12th Comptroller General of Costa Rica
- Incumbent
- Assumed office 22 May 2012
- President: Laura Chinchilla Luis Guillermo Solís Carlos Alvarado Rodrigo Chaves Robles Laura Fernández Delgado
- Preceded by: Rocío Aguilar Montoya

9th Deputy Comptroller General of Costa Rica
- In office 8 September 2004 – 7 May 2012
- Preceded by: Jorge Corrales Quesada
- Succeeded by: Sylvia Solís Mora

Personal details
- Born: Marta Eugenia Acosta Zúñiga 4 June 1959 (age 67) Puntarenas, Costa Rica
- Children: 3
- Education: University of Costa Rica (BA) National University of Costa Rica (MA)

= Marta Acosta Zúñiga =

Costa Rican administrator and public official (born 1959)

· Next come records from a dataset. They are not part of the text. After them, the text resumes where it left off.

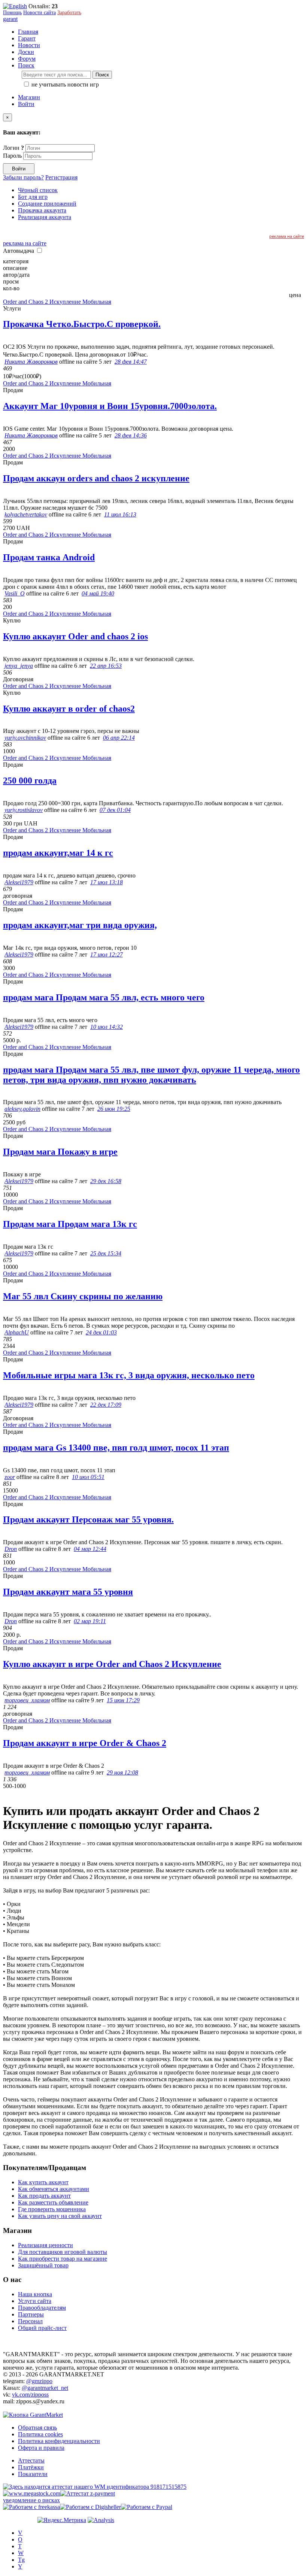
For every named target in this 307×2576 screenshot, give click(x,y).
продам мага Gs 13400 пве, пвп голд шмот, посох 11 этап (116, 1447)
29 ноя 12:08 (122, 1772)
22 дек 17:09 (105, 1404)
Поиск (102, 75)
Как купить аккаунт (43, 2182)
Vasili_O (14, 593)
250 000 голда (30, 780)
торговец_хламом (27, 1700)
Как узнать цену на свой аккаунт (60, 2216)
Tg (21, 2560)
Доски (26, 52)
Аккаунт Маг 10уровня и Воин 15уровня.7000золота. (110, 406)
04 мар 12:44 (90, 1549)
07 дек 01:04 (115, 810)
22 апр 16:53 (106, 666)
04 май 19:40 (98, 593)
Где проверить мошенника (52, 2209)
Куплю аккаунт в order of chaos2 (69, 708)
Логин (13, 148)
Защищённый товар (43, 2265)
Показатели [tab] (33, 2474)
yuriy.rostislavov (23, 810)
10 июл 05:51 (88, 1477)
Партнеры (31, 2314)
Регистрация (61, 177)
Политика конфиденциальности (59, 2441)
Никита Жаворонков (31, 361)
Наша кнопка (35, 2294)
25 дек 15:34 (105, 1253)
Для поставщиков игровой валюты (62, 2252)
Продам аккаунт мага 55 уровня (68, 1592)
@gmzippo (39, 2381)
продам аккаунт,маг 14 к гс (58, 853)
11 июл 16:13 (120, 514)
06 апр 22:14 (119, 737)
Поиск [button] (26, 65)
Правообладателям (42, 2307)
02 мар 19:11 (90, 1621)
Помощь (12, 12)
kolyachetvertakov (25, 514)
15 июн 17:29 (123, 1700)
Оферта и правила (41, 2448)
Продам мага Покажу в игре (60, 1152)
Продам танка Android (49, 557)
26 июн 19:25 (113, 1109)
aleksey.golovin (22, 1109)
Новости (29, 45)
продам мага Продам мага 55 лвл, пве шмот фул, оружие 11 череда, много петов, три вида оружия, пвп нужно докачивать (151, 1075)
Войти (26, 104)
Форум (27, 58)
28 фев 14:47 (131, 361)
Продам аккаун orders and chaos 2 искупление (96, 478)
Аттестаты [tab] (31, 2460)
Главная (28, 31)
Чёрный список (38, 190)
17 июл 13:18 (106, 882)
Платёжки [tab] (31, 2467)
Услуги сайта (34, 2301)
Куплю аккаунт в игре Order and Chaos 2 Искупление (112, 1664)
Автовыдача (19, 251)
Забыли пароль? (23, 177)
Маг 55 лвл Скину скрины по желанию (82, 1296)
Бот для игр (33, 197)
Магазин (29, 97)
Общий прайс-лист (42, 2328)
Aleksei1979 (18, 882)
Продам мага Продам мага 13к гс (70, 1224)
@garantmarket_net (45, 2388)
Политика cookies (40, 2434)
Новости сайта (39, 12)
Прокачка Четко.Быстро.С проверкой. (82, 324)
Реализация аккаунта (44, 217)
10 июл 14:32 (106, 1027)
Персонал (30, 2321)
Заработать (69, 12)
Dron (10, 1549)
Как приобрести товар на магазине (62, 2258)
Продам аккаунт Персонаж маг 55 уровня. (88, 1519)
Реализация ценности (45, 2245)
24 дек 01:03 (101, 1332)
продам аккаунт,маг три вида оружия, (80, 925)
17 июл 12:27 (106, 954)
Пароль (12, 155)
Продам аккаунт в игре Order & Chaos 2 (84, 1743)
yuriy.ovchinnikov (25, 737)
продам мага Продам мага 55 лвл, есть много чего (103, 997)
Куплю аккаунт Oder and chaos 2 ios (75, 636)
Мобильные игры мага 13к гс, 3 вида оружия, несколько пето (129, 1375)
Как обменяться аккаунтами (53, 2189)
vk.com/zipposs (30, 2394)
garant (10, 19)
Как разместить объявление (53, 2202)
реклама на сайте (286, 236)
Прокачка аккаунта (42, 210)
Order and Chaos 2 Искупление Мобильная (57, 301)
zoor (9, 1477)
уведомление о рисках (31, 2500)
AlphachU (16, 1332)
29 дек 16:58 (105, 1181)
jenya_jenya (18, 666)
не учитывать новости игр (64, 84)
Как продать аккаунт (44, 2195)
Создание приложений (47, 203)
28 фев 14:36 (131, 435)
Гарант (27, 38)
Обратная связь (37, 2427)
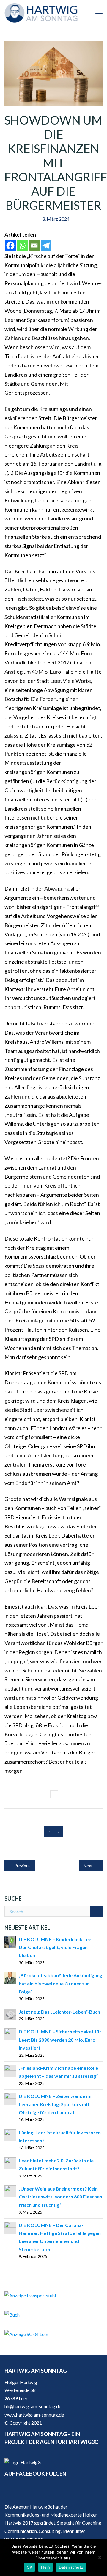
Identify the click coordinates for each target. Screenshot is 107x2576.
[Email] (34, 245)
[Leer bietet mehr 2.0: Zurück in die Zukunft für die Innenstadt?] (10, 2162)
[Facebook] (10, 245)
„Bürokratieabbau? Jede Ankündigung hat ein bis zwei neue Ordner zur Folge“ (60, 1983)
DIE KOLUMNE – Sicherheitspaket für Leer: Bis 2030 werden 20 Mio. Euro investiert (60, 2040)
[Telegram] (46, 245)
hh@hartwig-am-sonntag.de (32, 2406)
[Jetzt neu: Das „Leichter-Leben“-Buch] (10, 2014)
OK (29, 2567)
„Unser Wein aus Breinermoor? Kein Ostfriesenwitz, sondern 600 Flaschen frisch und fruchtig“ (60, 2197)
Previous (22, 1865)
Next (89, 1865)
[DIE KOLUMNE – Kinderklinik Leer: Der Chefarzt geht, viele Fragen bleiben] (10, 1941)
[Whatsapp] (22, 245)
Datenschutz (71, 2567)
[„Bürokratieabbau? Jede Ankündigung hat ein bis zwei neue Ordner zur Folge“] (10, 1977)
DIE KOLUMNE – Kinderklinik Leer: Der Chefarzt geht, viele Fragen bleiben (57, 1947)
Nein (45, 2567)
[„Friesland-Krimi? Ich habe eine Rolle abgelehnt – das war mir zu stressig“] (10, 2070)
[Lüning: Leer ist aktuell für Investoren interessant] (10, 2134)
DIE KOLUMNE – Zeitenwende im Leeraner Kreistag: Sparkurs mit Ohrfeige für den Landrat (55, 2104)
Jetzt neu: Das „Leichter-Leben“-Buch (59, 2011)
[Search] (96, 1911)
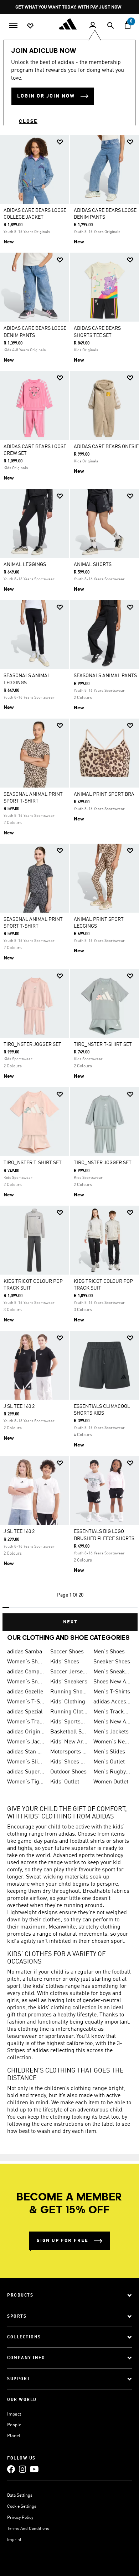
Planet (13, 2435)
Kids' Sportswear (69, 1722)
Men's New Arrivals (112, 1722)
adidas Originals (26, 1732)
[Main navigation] (13, 25)
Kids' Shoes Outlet (69, 1762)
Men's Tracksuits (112, 1712)
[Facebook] (11, 2469)
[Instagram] (22, 2469)
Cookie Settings (21, 2507)
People (14, 2425)
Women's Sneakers (26, 1682)
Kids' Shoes (64, 1662)
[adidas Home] (69, 24)
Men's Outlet (109, 1762)
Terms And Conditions (28, 2529)
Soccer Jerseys (69, 1672)
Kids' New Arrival (69, 1742)
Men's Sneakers (112, 1672)
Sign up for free (62, 2240)
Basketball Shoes (69, 1732)
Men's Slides (109, 1752)
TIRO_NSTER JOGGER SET (32, 1044)
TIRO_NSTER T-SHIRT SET (103, 1044)
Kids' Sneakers (68, 1682)
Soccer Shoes (67, 1652)
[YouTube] (34, 2469)
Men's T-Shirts (111, 1692)
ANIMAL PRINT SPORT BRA (104, 794)
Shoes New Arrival (112, 1682)
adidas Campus (26, 1672)
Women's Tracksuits (26, 1722)
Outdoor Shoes (68, 1772)
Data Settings (19, 2495)
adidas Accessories (112, 1702)
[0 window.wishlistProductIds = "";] (30, 25)
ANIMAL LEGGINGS (25, 564)
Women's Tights (26, 1782)
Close (28, 121)
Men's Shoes (109, 1652)
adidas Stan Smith (26, 1752)
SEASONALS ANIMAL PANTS (105, 675)
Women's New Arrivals (112, 1742)
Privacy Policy (20, 2518)
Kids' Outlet (64, 1782)
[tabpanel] (69, 880)
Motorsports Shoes (69, 1752)
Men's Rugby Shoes (112, 1772)
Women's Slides (26, 1762)
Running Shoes (69, 1692)
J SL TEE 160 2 (19, 1406)
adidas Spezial (25, 1712)
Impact (14, 2414)
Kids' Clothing (67, 1702)
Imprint (14, 2540)
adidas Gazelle (25, 1692)
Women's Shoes (26, 1662)
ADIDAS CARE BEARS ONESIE (106, 446)
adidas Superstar (26, 1772)
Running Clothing (69, 1712)
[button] (59, 142)
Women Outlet (110, 1782)
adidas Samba (24, 1652)
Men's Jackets (111, 1732)
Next (70, 1622)
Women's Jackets (26, 1742)
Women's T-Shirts (26, 1702)
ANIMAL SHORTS (93, 564)
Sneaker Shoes (111, 1662)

Marta Eugenia Acosta Zúñiga (born 4 June 1959) is a Costa Rican administrator and public official who has served as the 12th Comptroller General of Costa Rica since 2012. She previously served as Deputy Comptroller General from 2004 to 2012. Acosta was appointed Comptroller General by the Legislative Assembly in May 2012 and was re-elected in April 2020 for a second eight-year term.

== Biography ==
Acosta was born on 4 June 1959 in Puntarenas, Costa Rica. She earned a bachelor's degree in business administration with an emphasis in accounting from the University of Costa Rica in 1986. She subsequently completed the coursework for a Master of Business Administration at the Universidad Panamericana in 1994 and obtained a master's degree in public management and finance from the International Center for Economic Policy for Development at the National University of Costa Rica in 2010. She has been a member of the Costa Rican Association of Public Accountants since 1986, and is also a certified government auditor through the Global Institute of Auditors in the United States.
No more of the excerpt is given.